[BUG]: Version 5.68.0 performance degradation
Tracer Version(s)
5.68.0
Node.js Version(s)
23.8.0
Bug Report
The performance issues were noticed during nightly stress tests ran on an API w/ k6. Reverting to 5.67.0 fixes the issues.
stress_test: {
executor: 'ramping-vus',
stages: [
{duration: '10m', target: 100},
{duration: '30m', target: 500}, // 500 rps
{duration: '5m', target: 0},
],
tags: {test_type: 'stress'},
exec: 'stressTest',
}
All of the images above have 3 blips you can see:
- 1st: v5.69.0 (bad)
- 2nd: v5.67.0 (good)
- 3rd: v5.68.0 (bad)
You can also see over a week period, and the increase correlates exactly with our dd-trace version bump:
Under normal load in production, the change can be noticed as well:
Reproduction Code
No response
Error Logs
No response
Tracer Config
import tracer from 'dd-trace';
const ddTrace = tracer.init();
ddTrace.use('graphql');
ddTrace.use('pg');
ddTrace.use('redis');
ddTrace.use('hono');
ddTrace.use('http', {
blocklist: [/^\/health(.*)/i],
});
"environment": [
{
"name": "ENV",
"value": "${environment_name}"
},
{
"name": "PORT",
"value": "${container_port}"
},
{
"name": "NODE_ENV",
"value": "${environment_name}"
},
{
"name": "REDIS_URL",
"value": "rediss://${redis_url}:6379"
},
{
"name": "DD_ENV",
"value": "${environment_name}"
},
{
"name": "DD_SERVICE",
"value": "${project_name}"
},
{
"name": "DD_VERSION",
"value": "git:${git_commit}"
},
{
"name": "DD_RUNTIME_METRICS_ENABLED",
"value": "true"
},
{
"name": "DD_IAST_ENABLED",
"value": "true"
},
{
"name": "DD_APPSEC_ENABLED",
"value": "true"
},
{
"name": "DD_DATA_STREAMS_ENABLED",
"value": "true"
},
{
"name": "DD_APM_ENABLED",
"value": "true"
},
{
"name": "DD_TRACE_ENABLED",
"value": "true"
},
{
"name": "DD_RUNTIME_METRICS_ENABLED",
"value": "true"
},
{
"name": "DD_GIT_REPOSITORY_URL",
"value": "${github_repo_url}"
},
{
"name": "DD_PROFILING_ENABLED",
"value": "true"
},
{
"name": "DD_DBM_PROPAGATION_MODE",
"value": "full"
},
{
"name": "DD_CRASHTRACKING_ENABLED",
"value": "false"
},
{
"name": "DD_LOGS_INJECTION",
"value": "true"
},
{
"name": "DD_TRACE_DEBUG",
"value": "false"
}
]
Operating System
runtime_arch:arm64 -- Running as sidecar with our ECS fargate tasks
EDIT:
Seems like other people are mentioning it's only graphql related, which lines up with our other non-graphql applications not experiencing this issue.. will list below related library versions
"@escape.tech/graphql-armor": "3.1.7",
"@graphql-yoga/plugin-csrf-prevention": "3.16.0",
"@pothos/core": "4.7.2",
"@pothos/plugin-drizzle": "0.11.0",
"@pothos/plugin-relay": "4.6.1",
"@pothos/plugin-scope-auth": "4.1.5",
"@pothos/plugin-with-input": "4.1.2",
"graphql": "16.11.0",
"graphql-scalars": "1.25.0",
"graphql-yoga": "5.16.0",
We’re seeing the same / similar behavior.

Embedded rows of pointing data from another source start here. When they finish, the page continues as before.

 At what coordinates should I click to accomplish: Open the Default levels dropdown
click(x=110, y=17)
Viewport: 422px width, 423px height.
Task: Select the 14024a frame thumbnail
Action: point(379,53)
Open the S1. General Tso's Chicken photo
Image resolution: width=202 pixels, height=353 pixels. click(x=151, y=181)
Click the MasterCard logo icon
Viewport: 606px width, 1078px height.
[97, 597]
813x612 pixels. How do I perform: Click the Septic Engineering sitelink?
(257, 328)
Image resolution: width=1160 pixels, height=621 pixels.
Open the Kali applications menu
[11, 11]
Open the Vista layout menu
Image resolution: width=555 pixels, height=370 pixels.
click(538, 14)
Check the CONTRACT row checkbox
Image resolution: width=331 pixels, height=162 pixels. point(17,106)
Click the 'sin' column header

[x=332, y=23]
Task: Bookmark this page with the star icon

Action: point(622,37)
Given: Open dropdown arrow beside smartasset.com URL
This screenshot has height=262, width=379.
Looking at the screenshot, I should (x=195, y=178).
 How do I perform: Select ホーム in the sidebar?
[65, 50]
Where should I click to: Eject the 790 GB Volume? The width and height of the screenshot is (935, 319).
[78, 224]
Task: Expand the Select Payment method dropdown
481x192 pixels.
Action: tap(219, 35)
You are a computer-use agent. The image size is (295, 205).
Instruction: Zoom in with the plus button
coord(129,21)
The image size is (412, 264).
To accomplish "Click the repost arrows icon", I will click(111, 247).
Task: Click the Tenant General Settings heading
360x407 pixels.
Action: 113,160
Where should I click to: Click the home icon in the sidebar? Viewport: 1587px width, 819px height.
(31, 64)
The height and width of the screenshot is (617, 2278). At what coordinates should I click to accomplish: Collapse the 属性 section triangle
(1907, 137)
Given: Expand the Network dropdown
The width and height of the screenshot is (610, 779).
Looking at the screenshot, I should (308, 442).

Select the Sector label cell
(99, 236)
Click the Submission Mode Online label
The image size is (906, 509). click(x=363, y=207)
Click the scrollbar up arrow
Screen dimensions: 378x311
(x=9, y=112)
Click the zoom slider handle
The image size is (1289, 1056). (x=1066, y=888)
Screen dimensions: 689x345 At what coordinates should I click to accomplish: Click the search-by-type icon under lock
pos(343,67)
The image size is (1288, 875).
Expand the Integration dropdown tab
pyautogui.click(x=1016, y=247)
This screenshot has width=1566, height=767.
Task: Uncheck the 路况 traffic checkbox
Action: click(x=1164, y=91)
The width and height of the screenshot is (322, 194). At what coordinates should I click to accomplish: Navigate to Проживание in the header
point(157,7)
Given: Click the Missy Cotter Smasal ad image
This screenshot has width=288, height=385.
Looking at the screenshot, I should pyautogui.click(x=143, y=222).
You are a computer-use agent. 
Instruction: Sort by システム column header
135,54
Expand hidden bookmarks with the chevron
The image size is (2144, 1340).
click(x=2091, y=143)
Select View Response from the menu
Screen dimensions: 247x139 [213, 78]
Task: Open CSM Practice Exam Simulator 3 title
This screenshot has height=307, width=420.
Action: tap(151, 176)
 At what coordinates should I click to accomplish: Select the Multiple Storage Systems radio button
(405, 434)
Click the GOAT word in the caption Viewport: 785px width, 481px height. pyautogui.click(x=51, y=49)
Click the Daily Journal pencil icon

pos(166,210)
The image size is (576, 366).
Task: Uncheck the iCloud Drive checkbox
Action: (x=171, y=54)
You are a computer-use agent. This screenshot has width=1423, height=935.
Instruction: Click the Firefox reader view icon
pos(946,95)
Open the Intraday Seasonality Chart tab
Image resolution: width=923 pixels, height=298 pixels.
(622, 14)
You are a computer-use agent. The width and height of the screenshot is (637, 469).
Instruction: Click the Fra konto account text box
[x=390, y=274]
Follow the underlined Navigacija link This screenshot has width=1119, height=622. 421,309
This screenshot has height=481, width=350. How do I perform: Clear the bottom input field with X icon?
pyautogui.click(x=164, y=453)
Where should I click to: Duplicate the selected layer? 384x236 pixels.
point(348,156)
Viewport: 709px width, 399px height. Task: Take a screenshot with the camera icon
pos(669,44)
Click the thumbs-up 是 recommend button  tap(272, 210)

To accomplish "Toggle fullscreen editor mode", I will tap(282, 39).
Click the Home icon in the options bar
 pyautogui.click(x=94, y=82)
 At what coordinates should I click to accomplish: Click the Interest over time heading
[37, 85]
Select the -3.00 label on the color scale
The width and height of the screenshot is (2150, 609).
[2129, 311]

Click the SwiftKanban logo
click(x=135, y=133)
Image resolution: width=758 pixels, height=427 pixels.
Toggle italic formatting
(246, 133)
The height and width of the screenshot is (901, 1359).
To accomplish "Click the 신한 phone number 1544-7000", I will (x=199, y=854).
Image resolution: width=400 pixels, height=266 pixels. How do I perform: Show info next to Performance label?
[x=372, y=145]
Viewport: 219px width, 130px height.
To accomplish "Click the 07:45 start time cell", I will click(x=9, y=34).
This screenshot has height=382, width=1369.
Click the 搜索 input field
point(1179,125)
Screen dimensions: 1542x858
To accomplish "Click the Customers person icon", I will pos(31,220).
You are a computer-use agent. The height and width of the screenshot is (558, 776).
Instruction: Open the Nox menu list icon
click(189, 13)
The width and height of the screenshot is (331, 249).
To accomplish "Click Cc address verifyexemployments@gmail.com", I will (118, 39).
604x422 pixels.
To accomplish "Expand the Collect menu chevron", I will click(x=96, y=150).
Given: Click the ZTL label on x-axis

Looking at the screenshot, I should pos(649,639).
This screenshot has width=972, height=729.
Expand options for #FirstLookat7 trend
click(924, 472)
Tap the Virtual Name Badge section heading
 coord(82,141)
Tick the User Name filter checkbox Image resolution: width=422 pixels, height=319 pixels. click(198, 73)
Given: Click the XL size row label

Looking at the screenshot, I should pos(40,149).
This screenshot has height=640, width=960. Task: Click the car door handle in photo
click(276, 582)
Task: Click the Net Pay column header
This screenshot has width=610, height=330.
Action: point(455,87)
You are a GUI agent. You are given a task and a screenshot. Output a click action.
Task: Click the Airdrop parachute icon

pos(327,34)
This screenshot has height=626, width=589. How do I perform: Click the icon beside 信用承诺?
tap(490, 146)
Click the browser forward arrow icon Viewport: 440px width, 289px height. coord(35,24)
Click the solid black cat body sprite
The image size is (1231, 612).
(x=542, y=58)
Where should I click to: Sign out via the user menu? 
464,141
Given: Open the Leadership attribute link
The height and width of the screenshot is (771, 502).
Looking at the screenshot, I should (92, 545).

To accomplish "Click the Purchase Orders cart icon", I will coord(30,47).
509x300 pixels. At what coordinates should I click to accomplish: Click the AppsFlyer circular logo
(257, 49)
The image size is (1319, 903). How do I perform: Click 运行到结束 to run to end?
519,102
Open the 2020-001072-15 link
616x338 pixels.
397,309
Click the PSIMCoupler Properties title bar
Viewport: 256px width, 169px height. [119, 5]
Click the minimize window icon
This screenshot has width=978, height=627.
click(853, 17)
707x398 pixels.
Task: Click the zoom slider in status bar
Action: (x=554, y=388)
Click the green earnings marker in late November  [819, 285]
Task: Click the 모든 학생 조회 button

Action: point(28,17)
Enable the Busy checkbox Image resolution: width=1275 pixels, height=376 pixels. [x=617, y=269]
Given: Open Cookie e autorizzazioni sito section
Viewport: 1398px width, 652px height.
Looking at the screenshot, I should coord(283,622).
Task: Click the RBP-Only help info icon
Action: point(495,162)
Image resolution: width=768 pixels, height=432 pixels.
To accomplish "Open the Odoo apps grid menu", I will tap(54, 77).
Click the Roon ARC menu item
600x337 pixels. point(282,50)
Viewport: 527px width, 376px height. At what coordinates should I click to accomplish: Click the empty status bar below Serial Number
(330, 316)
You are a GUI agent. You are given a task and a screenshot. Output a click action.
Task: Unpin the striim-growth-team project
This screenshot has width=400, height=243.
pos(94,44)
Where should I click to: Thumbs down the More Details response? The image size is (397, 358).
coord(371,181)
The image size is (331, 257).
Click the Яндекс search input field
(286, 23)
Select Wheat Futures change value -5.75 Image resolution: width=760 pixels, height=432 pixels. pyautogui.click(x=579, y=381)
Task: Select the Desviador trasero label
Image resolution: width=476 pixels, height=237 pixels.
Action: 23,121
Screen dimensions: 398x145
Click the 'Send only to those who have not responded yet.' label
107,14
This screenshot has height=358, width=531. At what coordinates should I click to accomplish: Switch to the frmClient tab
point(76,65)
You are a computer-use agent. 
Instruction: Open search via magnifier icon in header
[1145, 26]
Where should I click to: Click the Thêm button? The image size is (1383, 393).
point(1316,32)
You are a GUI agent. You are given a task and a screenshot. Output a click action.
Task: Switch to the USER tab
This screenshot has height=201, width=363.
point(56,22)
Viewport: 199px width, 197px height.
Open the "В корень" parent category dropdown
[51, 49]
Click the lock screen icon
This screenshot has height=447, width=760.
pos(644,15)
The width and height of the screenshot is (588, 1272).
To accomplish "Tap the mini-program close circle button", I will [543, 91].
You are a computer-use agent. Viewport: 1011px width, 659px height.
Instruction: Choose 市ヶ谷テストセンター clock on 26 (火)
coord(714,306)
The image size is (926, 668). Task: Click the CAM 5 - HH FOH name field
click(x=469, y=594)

Tracer version(s): 5.72.0 Node.js: 24.10.0 Affected service: our GraphQL API (Apollo Server). Other services are not noticeably impacted.
After upgrading from 5.64.0 to 5.65.0+, memory grow steadily under steady traffic and do not recover––rolling back to 5.64.0 immediately stabilizes memory. No other code/config changes between these bumps.
Same experience as @itsjgf
Tracer version(s): 5.72.0 Node.js: 22.20 Affected service: our GraphQL API (Apollo Server). Other services are not noticeably impacted. We rolled back only dd-trace to version 5.67 after noticing the issue through a hotfix. Looking at other reporters' experience in this issue, it seems likely that something changed in 5.68 affecting graphql tracing.
@Cellule can you share which Apollo Version do yo use?
We are using @apollo/server 4.12.2